Download and prepare data

The following are a minimal set of instructions to download one of the datasets used for GPT2 fine-tuning for the language modeling task.

Download the word-level dataset WikiText-103 for this sample. Refer to the readme at transformers for additional details.

Download the data and export path as $DATA_DIR:

    export DATA_DIR=/path/to/downloaded/data/
  • TRAIN_FILE: $DATA_DIR/wiki.train.tokens
  • TEST_FILE: $DATA_DIR/wiki.test.tokens

GPT2 Language Modeling fine-tuning with ONNX Runtime Training in Azure Machine Learning

  1. Data Transfer

    • Transfer training data to Azure blob storage

    To transfer the data to an Azure blob storage using Azure CLI, use command:

    az storage blob upload-batch --account-name <storage-name> -d <container-name> -s $DATA_DIR

    You can also use azcopy or Azure Storage Explorer to copy data. We recommend that you download the data in the training environment itself or in an environment from where data transfer to training environment will be fast and efficient.

    • Register the blob container as a data store
    • Mount the data store in the compute targets used for training

    Please refer to the storage guidance for details on using Azure storage account for training in Azure Machine Learning.

  2. Prepare the docker image for AML

    Follow the instructions in setup to build a docker image with the required dependencies installed.

  3. Execute fine-tuning

    The GPT2 fine-tuning job in Azure Machine Learning can be launched using either of these environments:

    • Azure Machine Learning Compute Instance to run the Jupyter notebook.
    • Azure Machine Learning SDK

    You will need a GPU optimized compute target - either NCv3 or NDv2 series, to execute this fine-tuning job.

    Execute the steps in the Python notebook azureml-notebooks/run-finetuning.ipynb within your environment. If you have a local setup to run an Azure ML notebook, you could run the steps in the notebook in that environment. Otherwise, a compute instance in Azure Machine Learning could be created and used to run the steps.

GPT2 Language Modeling fine-tuning with ONNX Runtime Training in other environments

We recommend running this sample on a system with at least one NVIDIA GPU.

  1. Check pre-requisites

    • CUDA 10.1
    • Docker
  2. Build the docker image

    Follow the instructions in setup to build a docker image with the required dependencies installed.
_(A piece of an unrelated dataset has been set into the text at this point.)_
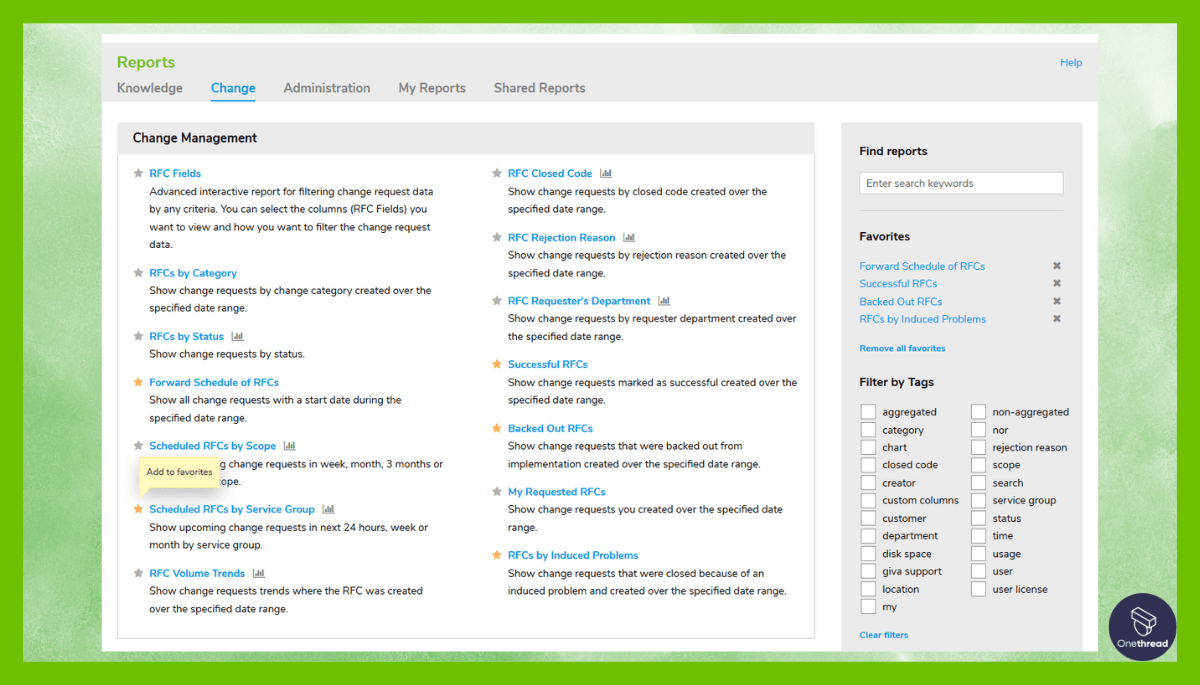The image size is (1200, 685).
Task: Click the Clear filters link
Action: click(x=883, y=634)
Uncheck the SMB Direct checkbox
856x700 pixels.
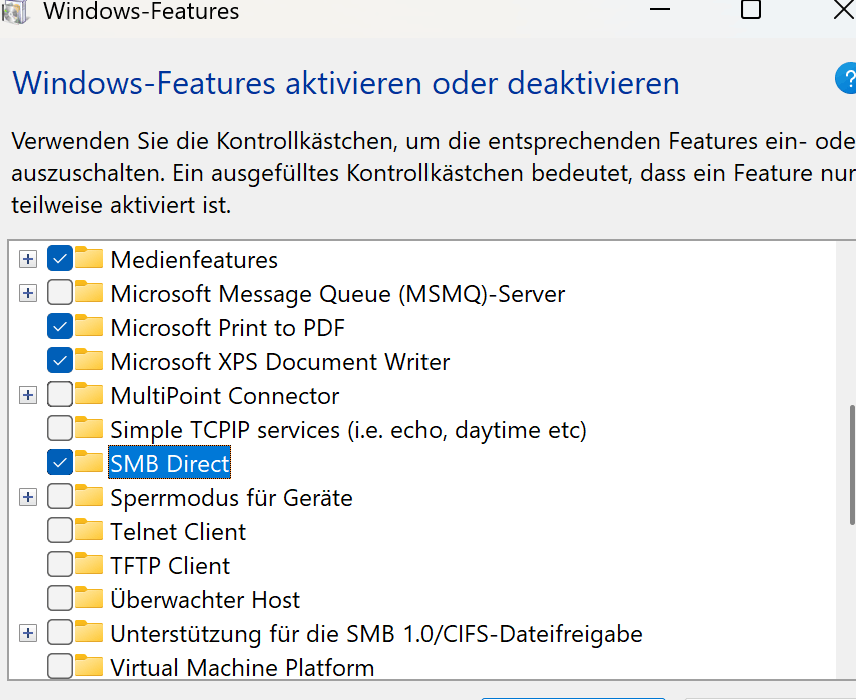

    The base Docker image used is mcr.microsoft.com/azureml/onnxruntime-training. The Docker image is tested in AzureML environment. For running the examples in other environments, building a new base Docker image may be necessary by following the directions in the nvidia-bert sample.

    To build and install the onnxruntime wheel on the host machine, follow steps here

  3. Set correct paths to training data for docker image

    Edit docker/launch.sh.

    ...
    DATA_DIR=<replace-with-path-to-training-data>
    ...

    The directory must contain the training and validation files.

  4. Set the number of GPUs

    Edit transformers/scripts/run_lm_gpt2.sh.

    num_gpus=4
  5. Modify other training parameters as needed

    Edit transformers/scripts/run_lm_gpt2.sh.

        --model_type=gpt2
        --model_name_or_path=gpt2
        --tokenizer_name=gpt2  
        --config_name=gpt2  
        --per_gpu_train_batch_size=1  
        --per_gpu_eval_batch_size=4  
        --gradient_accumulation_steps=16
        --block_size=1024  
        --weight_decay=0.01
        --logging_steps=100
        --num_train_epochs=5

    Consult the huggingface transformers training_args for additional details.

  6. Launch interactive container

    bash docker/launch.sh
  7. Launch the fine-tuning run

    bash /workspace/transformers/scripts/run_lm_gpt2.sh

    If you get memory errors, try reducing the batch size. You can find the recommended batch sizes for ORT here. If the flags enabling evaluation and the evaluation data file are passed, the training is followed by evaluation and the perplexity is printed.